Don't get me wrong. I envy the freedom of my single and childless friends.
They come and go as they please. They splurge. They dream big and fret small. If they are sleep deprived, it's usually because they were out partying with kindred spirits, equally unencumbered, and not because they tripped on a Polly Pocket while escorting a wailing toddler to the Elmo potty at 3 a.m.
But when these friends divulge war stories from the dating battlefield, I find myself looking forward to the To-Do List my wife is sure to pen before the weekend.
A female friend who joined an online dating service used to relay messages she received from aspiring suitors. These introductory paeans were riddled with slang, excessive punctuation, neologisms, mangled syntax, abbreviations, atrocious grammar and egregious emoticons.
The clumsiness was odd since, when it comes to online dating, you never get a second chance to make a good first impression.
Fortunately, help has arrived.
This week, the dating site .com published an interesting story titled, "Exactly What To Say In A First Message."
"We analyzed over 500,000 first contacts," wrote the analysts. "Our program looked at keywords and phrases, how they affected reply rates, and what trends were statistically significant."
The result: "A set of rules for what you should and shouldn't say when introducing yourself online."
Rule No. 1: Be literate
When making contact with a potential partner, you should not sound like a ninth grader who is texting from a food court.
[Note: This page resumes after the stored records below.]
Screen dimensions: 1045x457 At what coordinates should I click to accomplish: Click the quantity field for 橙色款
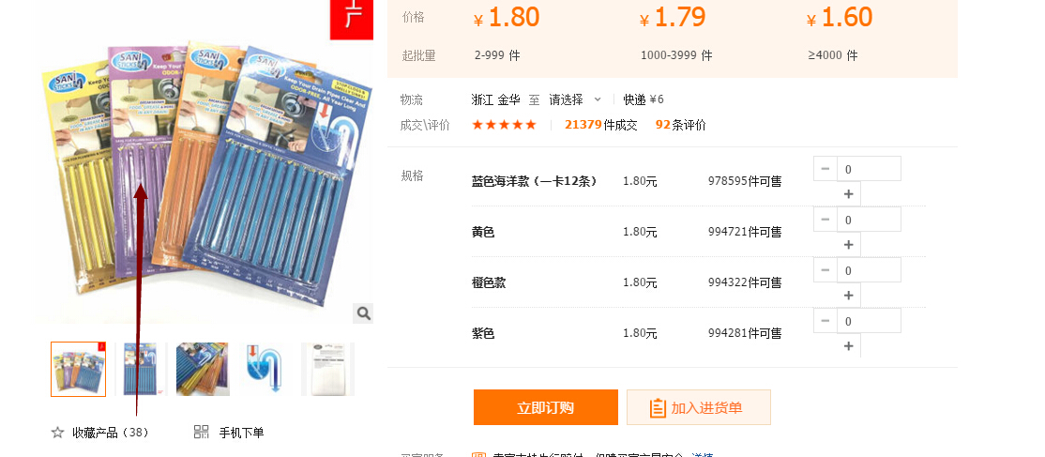pos(869,270)
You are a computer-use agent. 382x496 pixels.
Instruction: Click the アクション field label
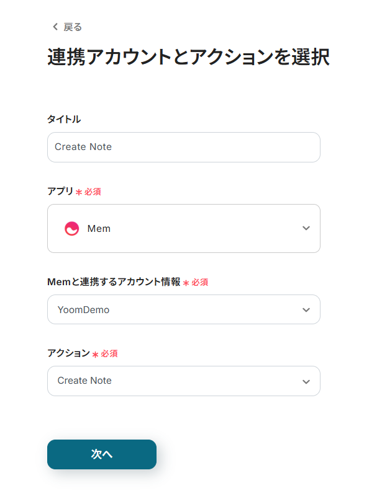coord(68,353)
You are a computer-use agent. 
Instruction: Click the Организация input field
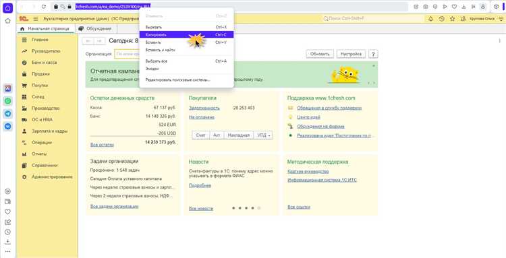pyautogui.click(x=127, y=54)
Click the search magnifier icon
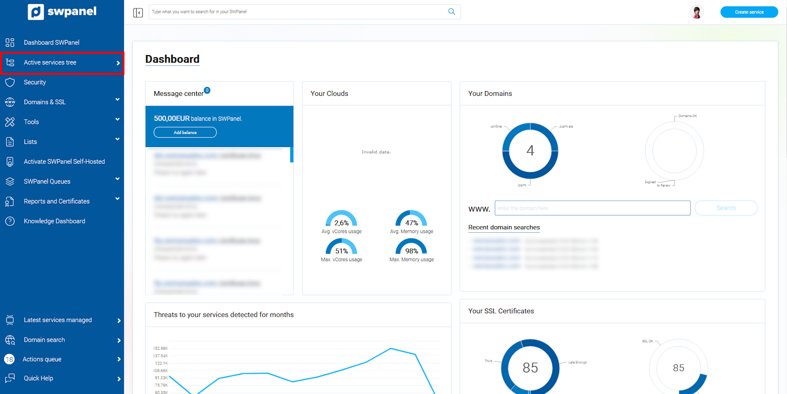This screenshot has height=394, width=787. [x=452, y=12]
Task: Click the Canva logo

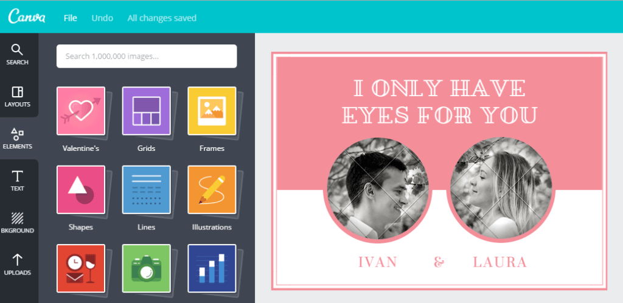Action: pos(27,16)
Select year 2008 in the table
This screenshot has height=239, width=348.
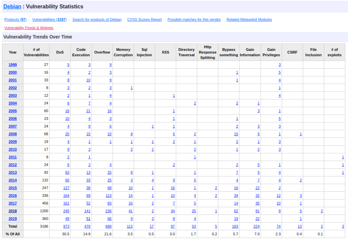13,134
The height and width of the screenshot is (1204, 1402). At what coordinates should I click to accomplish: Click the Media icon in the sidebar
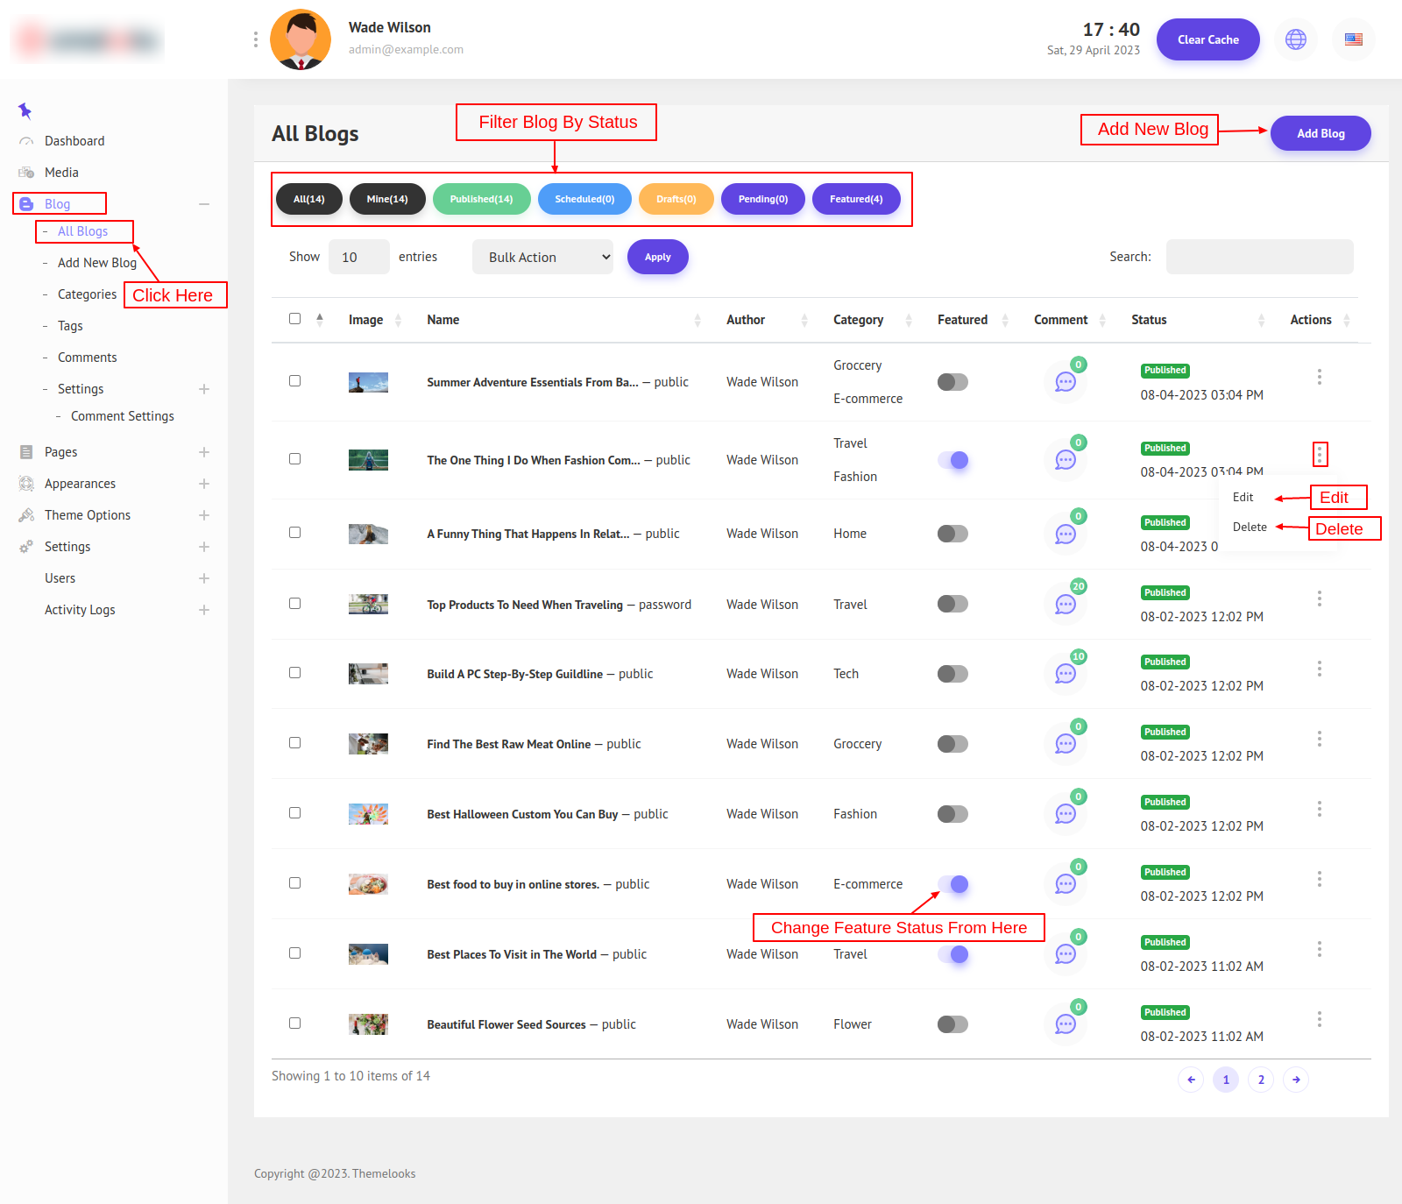point(26,173)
Avoid "words" such as "ur," "r," "u," "ya," "luv" and "wat."
Note: "LOL" is fine.
Rule No. 2: Avoid physical
compliments
Do not tell a potential partner he or she is "gorgeous," "beautiful" or "sexy." This will come off as "creepy."
Non-physical compliments work, especially if bundled with the words "cool," "fascinating" and "awesome."
The word "pretty" actually cuts both ways, since it boosts reply rates when used as an adverb ("pretty good") and decreases them when used as an adjective ("you're pretty").
Rule No. 3: Use an unusual greeting
Traditional salutations ("Hello," "Hi,") do not generate as many responses as informal greetings such as "How's it going?" and "What's up?"
Rule No. 4:
Don't try to take it outside
Until a rapport is established, do not ask for a phone number or email address. Respect anonymity. Do not scare people away.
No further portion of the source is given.